ISSN: 1391 - 0531
Sunday March 23, 2008
Vol. 42 - No 43
Columns - Situation Report  

Nayaru fireball: Sea mine or human torpedo?

  • Dawn attack gives new dimension to Eelam War IV
  • Heavy rain impedes progress of troops on two fronts
  • A draft National Defence Policy but outcome of war overshadows it

By Iqbal Athas

Naval craft on patrol in the North-eastern seas.

If there was a lull in the battlefields of Wanni due to heavy rains, the fighting shifted to the high seas. Before dawn yesterday, six Navy Dvora Fast Attack Craft (FAC) were on patrol in the north-eastern seas in formations of two each. Two of the FACs were in the deep seas off Nayaru, which lies near the Tiger guerrilla stronghold of Mullaitivu. An explosion engulfed one of the locally-built Dvora (437) in a ball of fire. It sank immediately. The remaining Dvora rescued six sailors including its Officer-in-Charge but the fate of ten more on board the destroyed vessel is not known.

Navy officials suspect the Dvora was destroyed by a sea mine. This, they say, is not conclusive and add that it could even be a human torpedo. One form of human torpedo is a suicide bomber strapping explosives to ram a vessel. Another form is a diver directing a floating or submerged device with explosives at a vessel.

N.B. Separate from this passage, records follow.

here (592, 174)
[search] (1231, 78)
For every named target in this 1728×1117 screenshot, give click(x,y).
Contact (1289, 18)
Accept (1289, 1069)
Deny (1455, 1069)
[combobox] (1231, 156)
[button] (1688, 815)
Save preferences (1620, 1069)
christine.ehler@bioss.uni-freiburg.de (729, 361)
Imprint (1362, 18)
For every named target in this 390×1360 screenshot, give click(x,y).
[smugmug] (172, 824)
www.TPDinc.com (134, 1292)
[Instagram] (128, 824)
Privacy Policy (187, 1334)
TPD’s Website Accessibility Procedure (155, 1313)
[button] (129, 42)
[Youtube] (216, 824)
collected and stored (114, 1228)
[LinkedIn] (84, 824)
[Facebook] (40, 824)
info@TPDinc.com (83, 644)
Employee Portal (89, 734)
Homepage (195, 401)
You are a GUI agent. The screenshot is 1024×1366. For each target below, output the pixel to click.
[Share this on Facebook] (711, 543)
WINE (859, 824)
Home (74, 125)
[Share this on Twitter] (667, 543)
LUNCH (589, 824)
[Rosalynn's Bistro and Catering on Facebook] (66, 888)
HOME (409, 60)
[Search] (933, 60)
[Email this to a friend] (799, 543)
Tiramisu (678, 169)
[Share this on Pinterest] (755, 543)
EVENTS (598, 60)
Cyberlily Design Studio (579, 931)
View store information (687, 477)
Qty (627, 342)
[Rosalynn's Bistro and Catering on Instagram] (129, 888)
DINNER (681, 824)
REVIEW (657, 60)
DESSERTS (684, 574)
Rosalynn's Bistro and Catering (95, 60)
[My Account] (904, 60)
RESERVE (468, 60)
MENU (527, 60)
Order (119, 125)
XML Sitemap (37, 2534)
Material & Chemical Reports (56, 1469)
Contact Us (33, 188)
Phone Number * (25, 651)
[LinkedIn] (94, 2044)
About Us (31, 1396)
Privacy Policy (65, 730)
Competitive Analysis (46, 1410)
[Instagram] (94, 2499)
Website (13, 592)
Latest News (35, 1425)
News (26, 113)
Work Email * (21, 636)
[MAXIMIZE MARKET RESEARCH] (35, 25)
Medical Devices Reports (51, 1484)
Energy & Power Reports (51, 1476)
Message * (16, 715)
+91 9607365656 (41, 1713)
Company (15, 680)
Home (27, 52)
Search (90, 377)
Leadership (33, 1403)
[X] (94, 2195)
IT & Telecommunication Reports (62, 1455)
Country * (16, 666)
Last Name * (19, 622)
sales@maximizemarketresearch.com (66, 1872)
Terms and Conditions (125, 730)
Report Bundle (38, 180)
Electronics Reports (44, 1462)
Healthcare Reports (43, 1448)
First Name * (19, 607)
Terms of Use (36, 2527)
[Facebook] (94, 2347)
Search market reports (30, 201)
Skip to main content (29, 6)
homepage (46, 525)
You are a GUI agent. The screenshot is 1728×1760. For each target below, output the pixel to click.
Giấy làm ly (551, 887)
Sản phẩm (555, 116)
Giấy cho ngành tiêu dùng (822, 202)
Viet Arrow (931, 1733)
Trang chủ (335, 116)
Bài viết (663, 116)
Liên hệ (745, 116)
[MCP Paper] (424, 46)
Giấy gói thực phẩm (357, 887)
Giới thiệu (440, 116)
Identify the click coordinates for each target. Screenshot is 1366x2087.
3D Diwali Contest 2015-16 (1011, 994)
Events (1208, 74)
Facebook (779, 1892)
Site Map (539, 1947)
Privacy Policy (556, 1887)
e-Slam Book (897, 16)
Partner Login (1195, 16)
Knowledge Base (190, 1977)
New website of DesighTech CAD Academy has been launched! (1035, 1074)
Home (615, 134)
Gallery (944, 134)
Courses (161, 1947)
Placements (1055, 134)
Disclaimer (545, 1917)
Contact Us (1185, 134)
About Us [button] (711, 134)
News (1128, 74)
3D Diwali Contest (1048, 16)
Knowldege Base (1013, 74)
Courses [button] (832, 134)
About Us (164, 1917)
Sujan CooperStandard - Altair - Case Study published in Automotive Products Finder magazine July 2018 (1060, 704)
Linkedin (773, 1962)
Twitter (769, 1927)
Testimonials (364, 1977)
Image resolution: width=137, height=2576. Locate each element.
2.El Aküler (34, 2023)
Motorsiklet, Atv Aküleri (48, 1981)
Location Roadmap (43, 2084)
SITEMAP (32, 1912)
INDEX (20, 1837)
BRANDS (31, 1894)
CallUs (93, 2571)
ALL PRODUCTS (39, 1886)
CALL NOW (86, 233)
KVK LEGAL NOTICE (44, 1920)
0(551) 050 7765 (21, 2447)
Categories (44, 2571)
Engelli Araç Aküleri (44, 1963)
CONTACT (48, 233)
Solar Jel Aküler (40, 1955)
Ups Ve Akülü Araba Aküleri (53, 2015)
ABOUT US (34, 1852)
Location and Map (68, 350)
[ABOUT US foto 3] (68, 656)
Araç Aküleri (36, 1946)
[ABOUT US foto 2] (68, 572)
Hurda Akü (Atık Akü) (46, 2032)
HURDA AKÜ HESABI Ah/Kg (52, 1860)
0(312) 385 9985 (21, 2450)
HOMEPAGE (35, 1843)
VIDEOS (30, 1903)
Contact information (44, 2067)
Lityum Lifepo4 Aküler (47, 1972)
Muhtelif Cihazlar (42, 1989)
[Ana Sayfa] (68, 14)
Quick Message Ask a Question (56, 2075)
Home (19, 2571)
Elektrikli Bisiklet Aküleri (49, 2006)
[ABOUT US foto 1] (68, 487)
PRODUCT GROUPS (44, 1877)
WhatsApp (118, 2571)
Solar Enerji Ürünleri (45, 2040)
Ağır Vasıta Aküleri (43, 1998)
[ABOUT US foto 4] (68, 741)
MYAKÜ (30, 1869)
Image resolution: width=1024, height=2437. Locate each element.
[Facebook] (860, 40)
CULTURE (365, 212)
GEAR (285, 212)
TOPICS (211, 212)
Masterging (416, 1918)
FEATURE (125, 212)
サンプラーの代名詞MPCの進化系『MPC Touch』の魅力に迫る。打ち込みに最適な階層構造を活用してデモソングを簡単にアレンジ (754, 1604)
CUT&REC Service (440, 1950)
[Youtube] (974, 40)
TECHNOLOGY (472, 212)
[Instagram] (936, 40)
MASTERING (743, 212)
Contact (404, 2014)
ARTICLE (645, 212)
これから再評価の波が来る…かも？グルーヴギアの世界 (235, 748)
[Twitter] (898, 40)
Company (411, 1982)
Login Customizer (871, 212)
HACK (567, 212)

Last year, in the same general area, the Navy discovered sea mines. However, a senior official at Navy Headquarters in Colombo said, "we are yet to determine conclusively the exact cause for the explosion. Neither the crew of the second Dvora nor survivors from the one that was destroyed are able to say how it occurred. There was no exchange of fire. Nor do we have any electronic evidence."

A further elaboration of this aspect, which would have helped one better appreciate the realities, is not possible due to serious personal constraints. Search operations in the high seas yesterday led to the discovery of a fiberglass shell, small pieces of plastic and burnt out polythene. The fiberglass shell has led to suspicion whether quantities of explosives were hidden in it. Navy officials hope these items would give them a clue in determining the exact cause for the explosion and sinking of Dvora 437, an FAC built by the Colombo Dockyard.

However, the Tamilnet website said the Dvora was destroyed after Black Sea Tigers attacked. This is what the report said: Liberation Tigers of Tamileelam (LTTE) elite Black Sea Tigers, engaged in a confrontation with a fleet of Sri Lanka Navy in the seas off Mullaiththeevu, attacked and sunk a SLN Dvora Fast Attack Craft (FAC) between Mullaiththeevu and Naayaa'ru at 2:10 a.m. Saturday, LTTE sources in Vanni told TamilNet. At least 14 Sri Lanka Navy (SLN) sailors were killed in the clashes, the Tigers said.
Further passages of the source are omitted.